– Хватит. Я, повторяю, далёк от людей. Мне их дрязги противны. Я подчиняюсь особым законам и не желаю мешаться, хрю, с… – Он умолк и, взглянув на Хлыща, побледнел. А потом, не прощаясь, выбежал из кафе.
В переулке валил густо снег. Скептик так поражён был случившимся, что забыл свой обычай поглядывать в окна и подвергать там увиденное скептическому анализу. Он захрюкал. Он хрюкает! Он такой же, как все! Усмехнись он с критическим превосходством, а его доводы прозвучат: хрю-хрю-хрю. Он стащил с себя шапку и участил шаги, чтобы ветер и непогода утишили пламя, коим он сделался. В сквере группа молоденьких хрюкачей перетаптывалась под музыку и выпивала. Скептик судорожно подавился слезами при мысли, что он – как они, никакого различия, ни на йоту наглядного приоритета. «Я тоже свинья, как они!» Вдруг старый тополь, каких в Москве уйма, сдвинулся с места и дал ему больно пинка. Дома Скептик свалил философские свои книги в мешок: Лейбница, Н. Кузанского, Франка, Бердяева, Бергсона и Пиррона, – начал читать детективы сквозь слёзы, подготовляя себя к незатейливому расхожему состоянию.

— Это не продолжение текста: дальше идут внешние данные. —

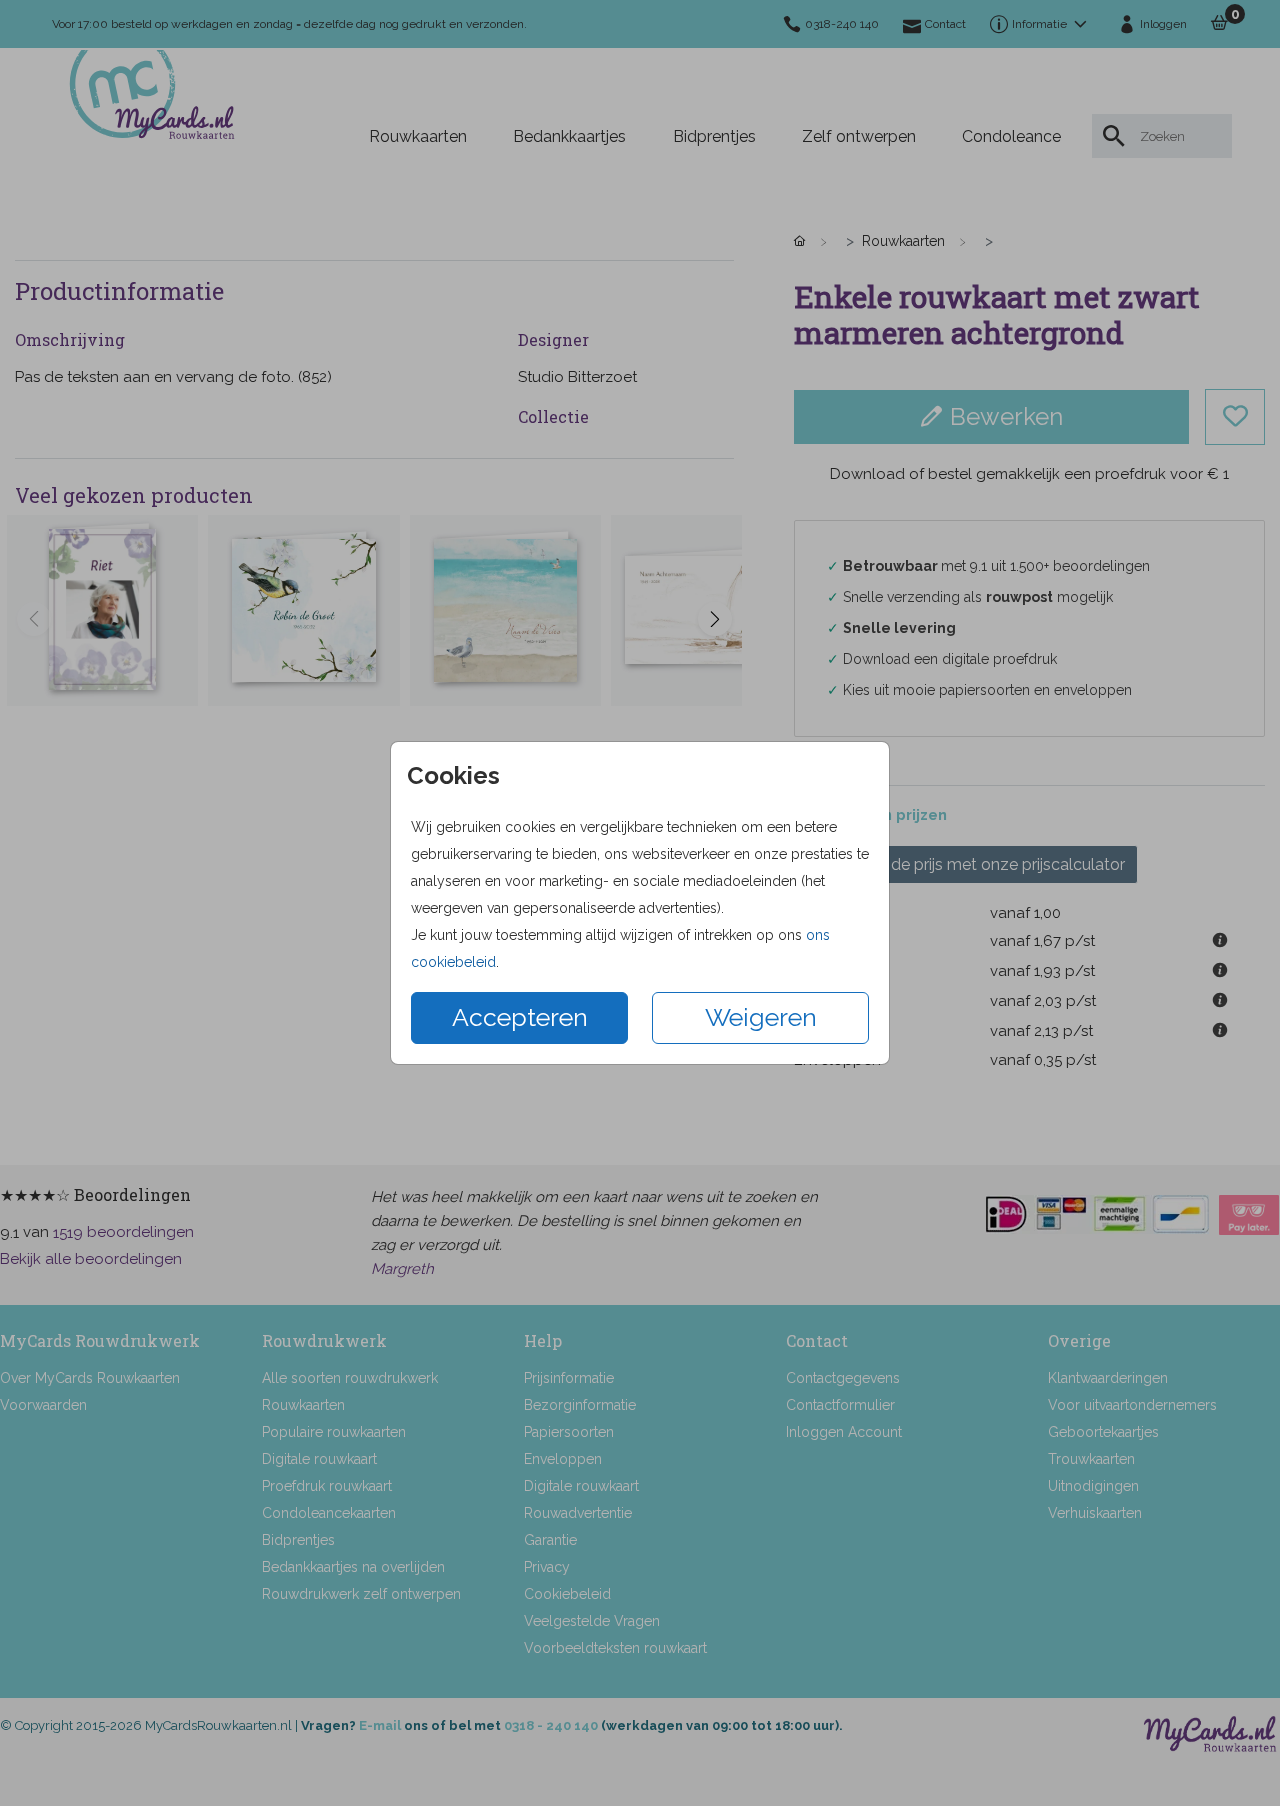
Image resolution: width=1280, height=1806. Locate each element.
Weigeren (761, 1017)
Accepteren (520, 1017)
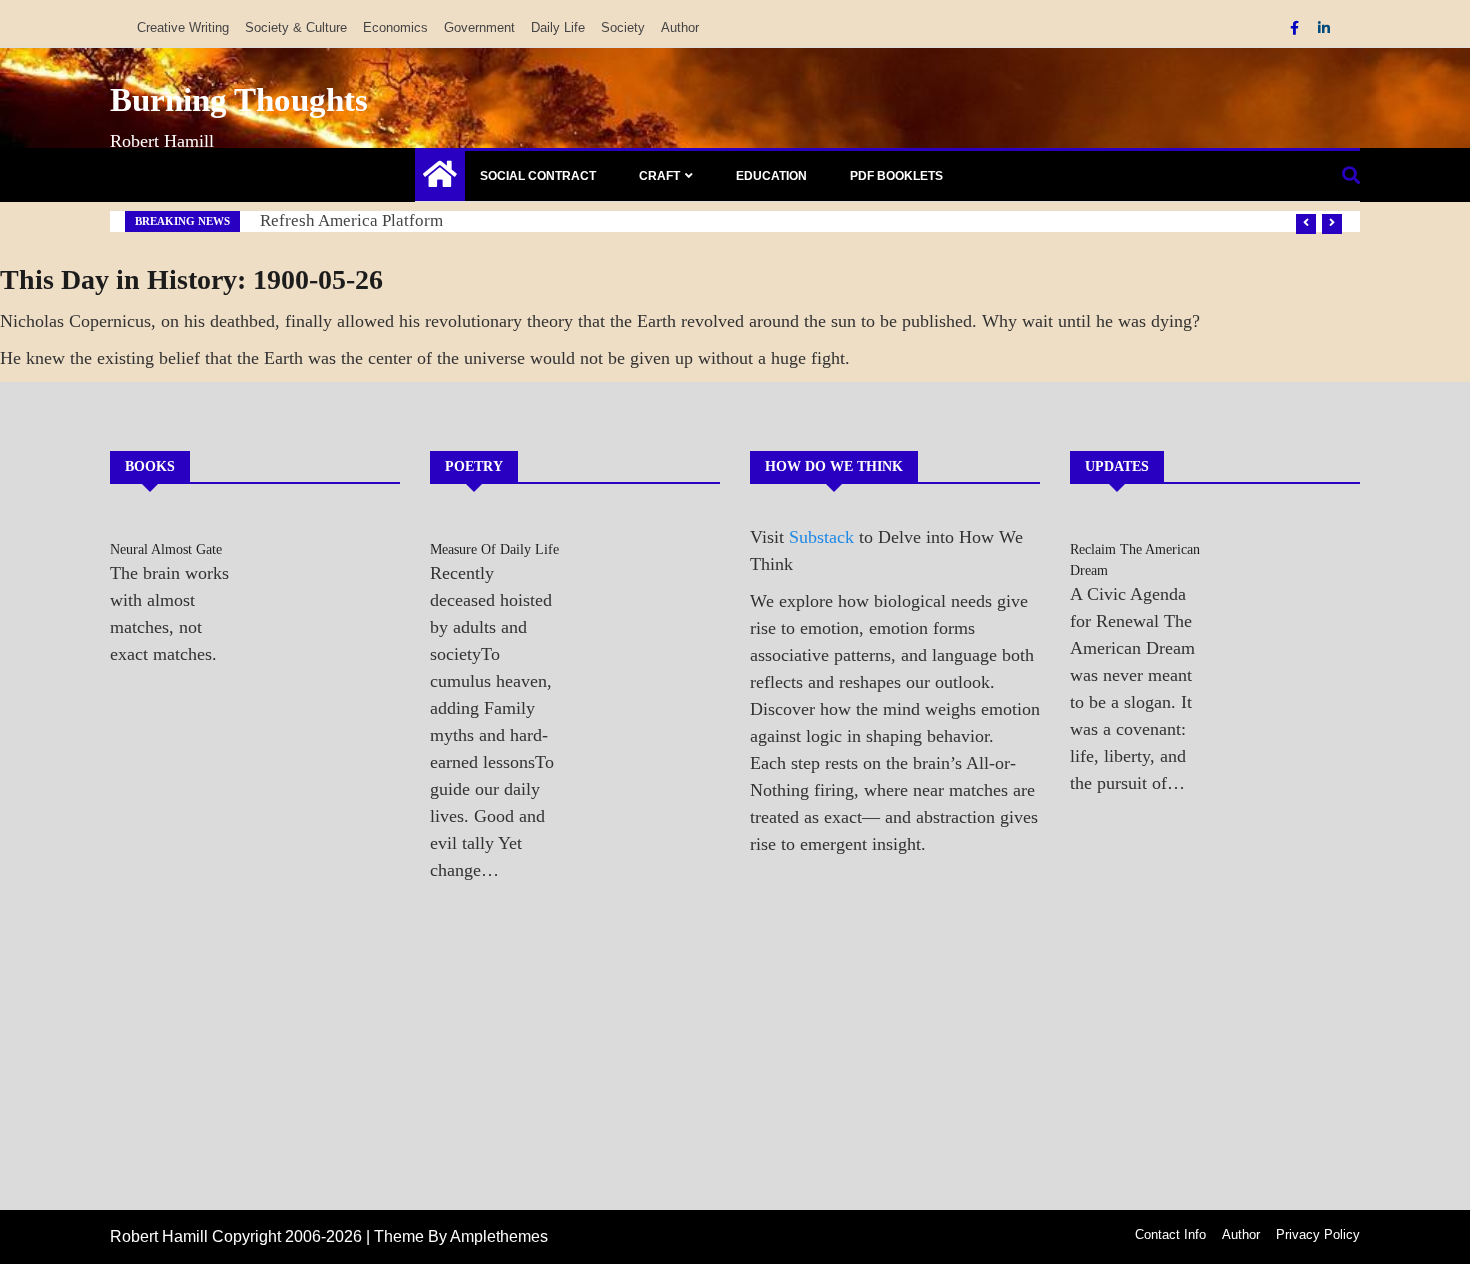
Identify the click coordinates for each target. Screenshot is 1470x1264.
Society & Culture (296, 27)
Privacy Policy (1318, 1234)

Он на работу пришёл раньше всех, проскользнул в свой отдел и уселся за стол. Прибежала Трещи Какпредписовна, журналистка, писавшая для правления общества тексты докладов и тексты отчётов. Прямо с порога она оживлённо расхрюкалась. Скептик приветствовал её вымученной улыбкой и жестом.
– Хрюйя! – отвечала она, одновременно спрашивая.
Он сделал вид, что не слышит.
– Хрюй! – И она перекинула на его стол пачку листов: это значило, что она написала и просит проверить, прежде чем отнести руководству. Навстречу большому событию, – прочитал он заглавие, далее следовало такое: «В преддвехрю знамехрю-хрю дахрю Великой Октябрьхрю нахрю хрюпринехрю хрюва…» – на протяжении сорока трёх страниц, исключая пассажи фактических данных. Вытерев выступивший на лбу пот, Скептик вымарал всю бессмыслицу. Журналистка, обидевшись, стёрла критический карандаш и пошла к кабинет завотделом. Скептик, услышав звонок телефона, взял трубку и кашлянул, так как боялся, что вместо «я слушаю» или «алло» скажет чушь.
– Хрёу-хрю-о?
– Хрю-хрю! – гневно выпалил он, швырнул трубку и сразу подумал, что если осознаёт, что притворился свиньёй, может и не притворяться. Опять телефон. Опознав тот же голос, он медленно произнёс фразу, которую повторял ежедневно: – Общество, адрес Звонкая, дом пятнадцать.
Вроде не хрюкает, но, возможно, ему только кажется.
Из кабинета раздался настойчивый визг Трещи Капредписавны. Скептика пригласили войти. Фукая, как обозлённый кабан, завотдела потряс пачкой листов и признался, что если сотрудники и в дальнейшем намерены предъявлять ему свинский бред, то последуют соответственные оргвыводы, после чего злополучный доклад ввергся в мусорную корзину. То есть, по правде, он, завотделом, считал, что высказывается определённо, на деле же только хрюкал.
– Хэ-хрю?! – начала журналистка, что значило: мало того, что терплю ваше свинское хрюканье и из пальца высасываю вам отчёты, вы, ко всему, возмущаетесь?! Увольняюсь и посмотрю, как отхрюкаетесь у начальства, боров вы этакий! – И она убежала в слезах.
Завотделом, сцепив пальцы и глядя в окно, деловито профукал, что, мол, хорошего отношения кое-кто не заслуживает, и, вместо того, чтоб отправить её в психдиспансер с её гадостной свиноманией, с ней возились; но вот дошло до того, что болезнь сказывается на итогах работы; вы не откажетесь подтвердить инцидент у начальства, куда я сейчас понесу эту свинскую компиляцию; вы же займитесь-таки крайне важным докладом, вот вам начало, какое бы ожидалось увидеть. Он указал на зачин одного из докладов предшествующих пятилеток; Скептик понял, что требуется.